A: That's the other essential technique. Barter is a forgotten art, but if you have no cash, an absolutely necessary art. You can barter your product or your service. You can also barter the labor of your specialists. Maybe the guy who is your CFO can provide some CFO services or help prepare some financial projections.
I took some space for a startup from a big company moving to a new location. In their move to the new location, they were going to buy a whole new set of furniture.
They offered to sell us about $70,000 worth of dividers and desks and other furniture, and the price was $5,000. We had to move it -- to physically get it out of the facility.

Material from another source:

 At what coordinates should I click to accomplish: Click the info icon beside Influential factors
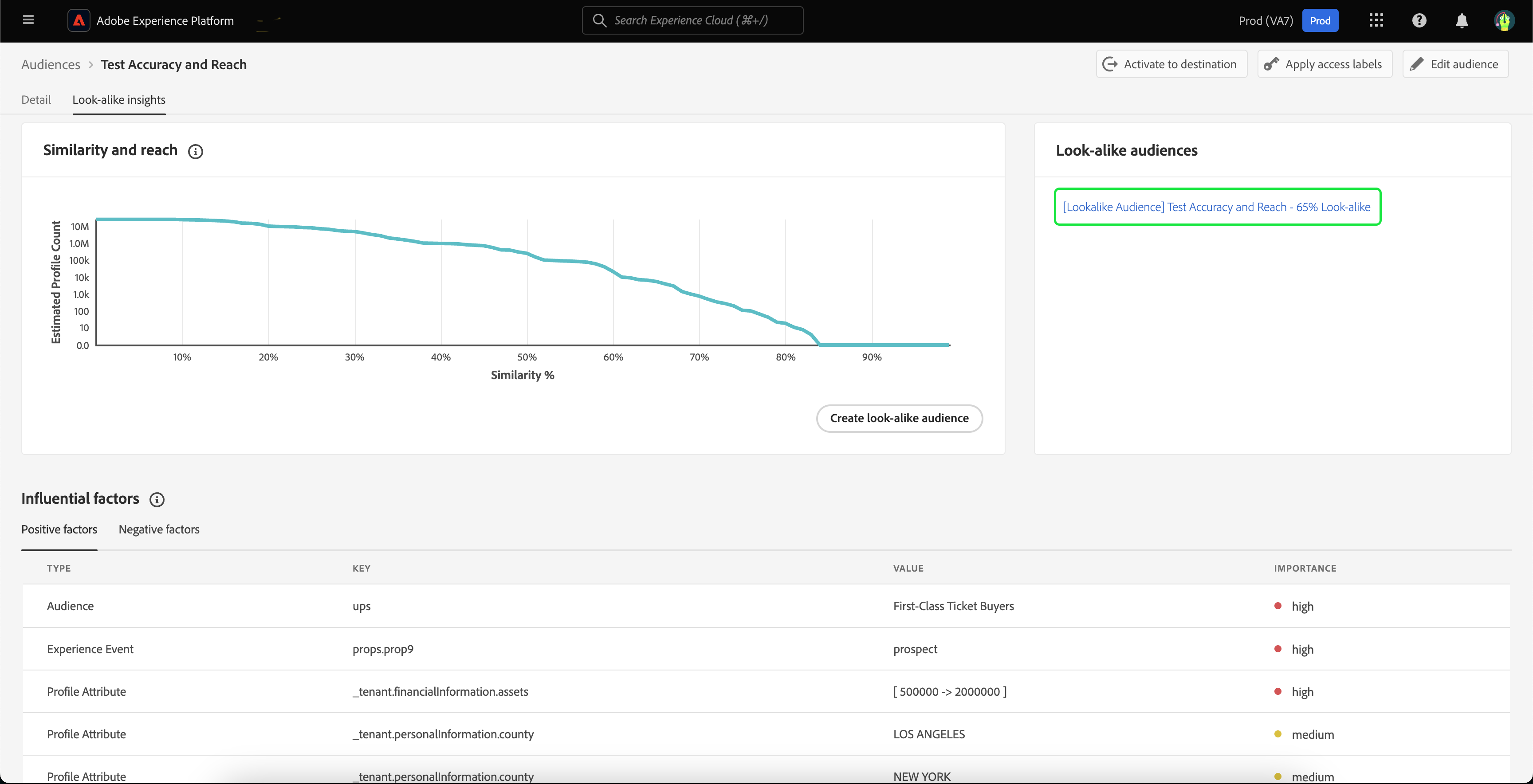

So I and the other four people in the startup rented a huge U-Haul truck and some very cheap warehouse space, and we worked for three solid days getting all of that.

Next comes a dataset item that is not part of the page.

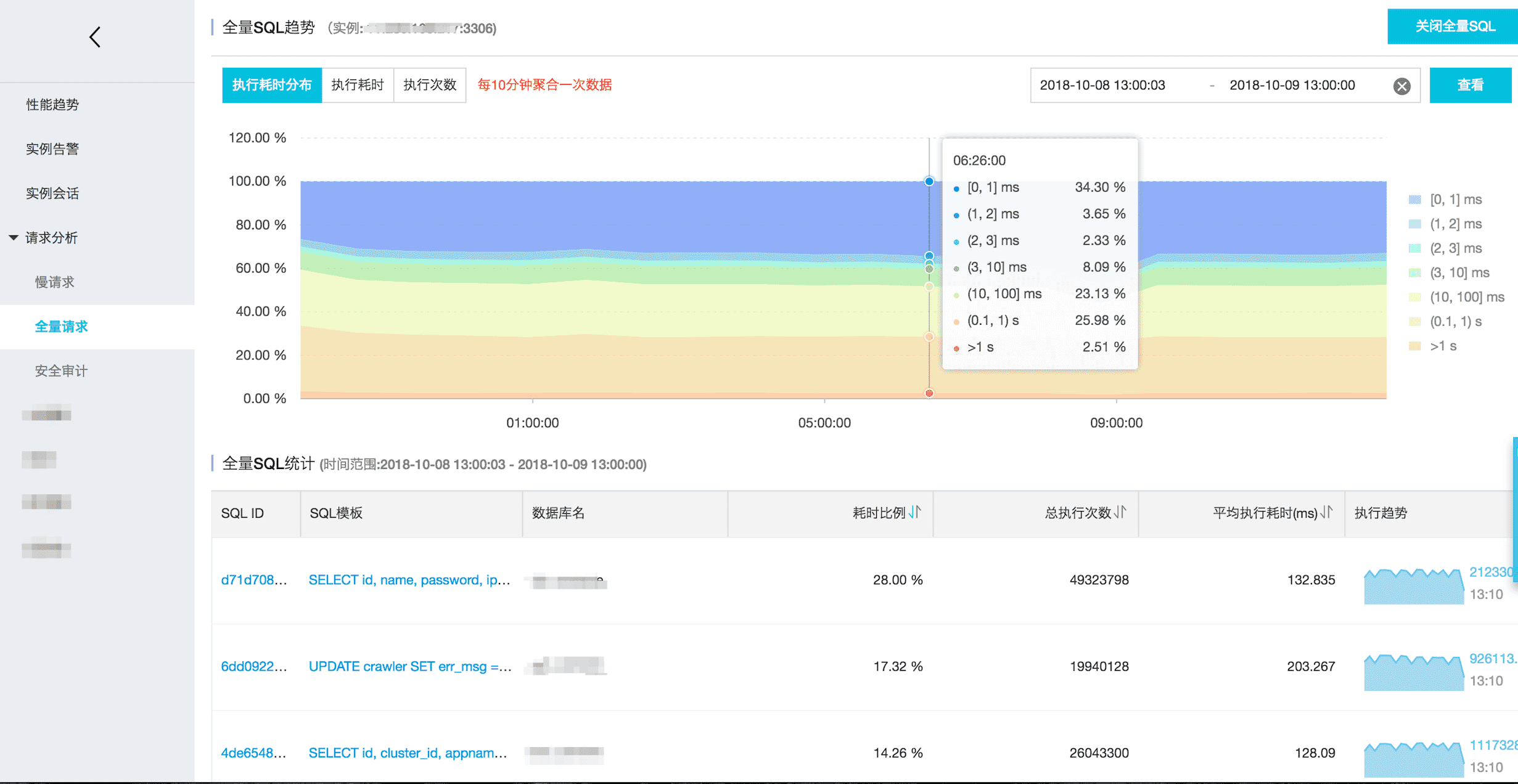
Task: Click the back arrow in sidebar
Action: click(x=95, y=37)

Essentially, we bartered our labor for all this furniture. ... There were four or five of us at the time, but that furniture held us until we hit 70 people.
Bootstrapping really comes down to chutzpah and creativity. You don't get what you don't ask for, so it's really important that you ask.
A good part of bootstrapping is being unafraid to tell people you have no cash, and you're not going to be able to pay them, so how can we creatively work out a method for me to give you some value for this resource that you're going to give me?
Q: Underlying all the strategies you've mentioned is the necessity of a good idea. People need to feel confident that you're going to have a viable business and you are going to make money off it.
A: Yes. They have to believe in the business concept, that there's really going to be cash there in the future. They also have to believe in you. I can't emphasize that too much.
Karma is involved here. You are asking people to trust you -- if they give you this resource now, you are going to pay them in the future. And trust is not easily won in business.
So generally, if you adopt this technique, people really need to believe in you. And you need to be worthy of that trust.
Q: So you can't do this and burn people? Can you get a lawyer to give you free services for a year, and then move on to a different law firm for another year of free services?
A: You can burn people once, but bad news travels fast. The valley is surprisingly small, and if you treat people badly, it will come back to haunt you. You've got to go in not just with a good idea but with good karma.